### Teks dokumen:
Trimurti.id,- Kekerasan terhadap petani di Desa Pakel, Kecamatan Licin, Kabupaten Banyuwangi kembali mencuat. Kali ini, petani yang tergabung dalam Rukun Tani Sumberejo Pakel (RTSP) kembali harus berhadapan dengan aksi brutal dari ratusan massa bersenjata dari PT Bumisari Maju Sukses (BMS).
Berdasarkan rilis kronologi dari petani Pakel yang kami terima, rentetan serangan tak berkesudahan dari PT Bumisari Maju Sukses (BMS) terhadap lahan garapan petani ini bermula pada 5 Maret 2024. Pada hari tersebut awalnya para petani menemukan pondok di lahan garapan mereka telah roboh dan rusak. Bahkan, ditemukan pula botol berisi bensin yang diduga akan digunakan untuk membakar pondok yang telah dirobohkan.
Empat hari berselang, tepatnya pada Sabtu 9 Maret 2024 sekitar pukul 09.51 WIB, puluhan sekuriti PT BMS yang didampingi sekelompok orang yang diduga preman bayaran menerobos masuk ke lahan reclaiming milik petani di wilayah Pongkor. Mereka kemudian dengan sengaja merobohkan dan membakar pondok-pondok sederhana yang dibangun petani di lahan garapan tersebut. Dalam rilisnya, petani Pakel mengungkapkan meski mereka datang ke lokasi tak lama setelah kejadian, sekuriti dan sekelompok orang yang diduga preman bayaran itu justru memilih untuk mundur.
Namun aksi pengrusakan ternyata tidak berhenti sampai di situ. Sekitar pukul 11.00 WIB di hari yang sama, para petani dikagetkan dengan hadirnya pondok baru yang didirikan pihak PT BMS di tengah jalan menuju lahan di wilayah Pongkor. Keberadaan pondok ini menghalangi akses petani untuk melintas di jalan tersebut. Seraya berjaga di lokasi itu, para petani dilaporkan menyaksikan pihak PT BMS yang tengah melakukan penebangan tanaman dan penghancuran pondok milik petani di wilayah Panasean yang tidak jauh dari Pongkor.
“Karena itu, kami spontan berusaha mengejar dan mengusir mereka agar tidak kembali menebangi tanaman kami. Sejak saat itu, kami harus berjaga-jaga agar tak ada lagi tanaman kami yang ditebangi,” bunyi kutipan dalam rilis kronologi tersebut.

### Data yang diberikan:
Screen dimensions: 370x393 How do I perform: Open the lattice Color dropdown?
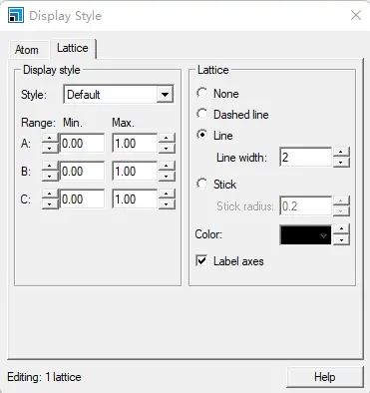pyautogui.click(x=305, y=235)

### Latihan singkat 1:
Kembalikan bagian teks berita tentang petani Pakel di antara "Trimurti.id,- Kekerasan terhadap" dan "Maju Sukses (BMS).", termasuk keduanya, tanpa mengubah satu kata pun.
### Latihan singkat 2:
Ringkaslah teks berita tentang petani Pakel dalam dua kalimat.

### Jawaban benar 1:
Trimurti.id,- Kekerasan terhadap petani di Desa Pakel, Kecamatan Licin, Kabupaten Banyuwangi kembali mencuat. Kali ini, petani yang tergabung dalam Rukun Tani Sumberejo Pakel (RTSP) kembali harus berhadapan dengan aksi brutal dari ratusan massa bersenjata dari PT Bumisari Maju Sukses (BMS).

### Jawaban benar 2:
Petani Rukun Tani Sumberejo Pakel di Desa Pakel, Banyuwangi, kembali menghadapi serangan dari PT Bumisari Maju Sukses (BMS). Serangan itu bermula pada 5 Maret 2024 ketika pondok di lahan garapan mereka ditemukan roboh, dan pada 9 Maret 2024 sekuriti PT BMS bersama sekelompok orang yang diduga preman bayaran merobohkan dan membakar pondok petani di Pongkor, lalu pihak perusahaan mendirikan pondok yang menghalangi jalan serta menebang tanaman petani di Panasean.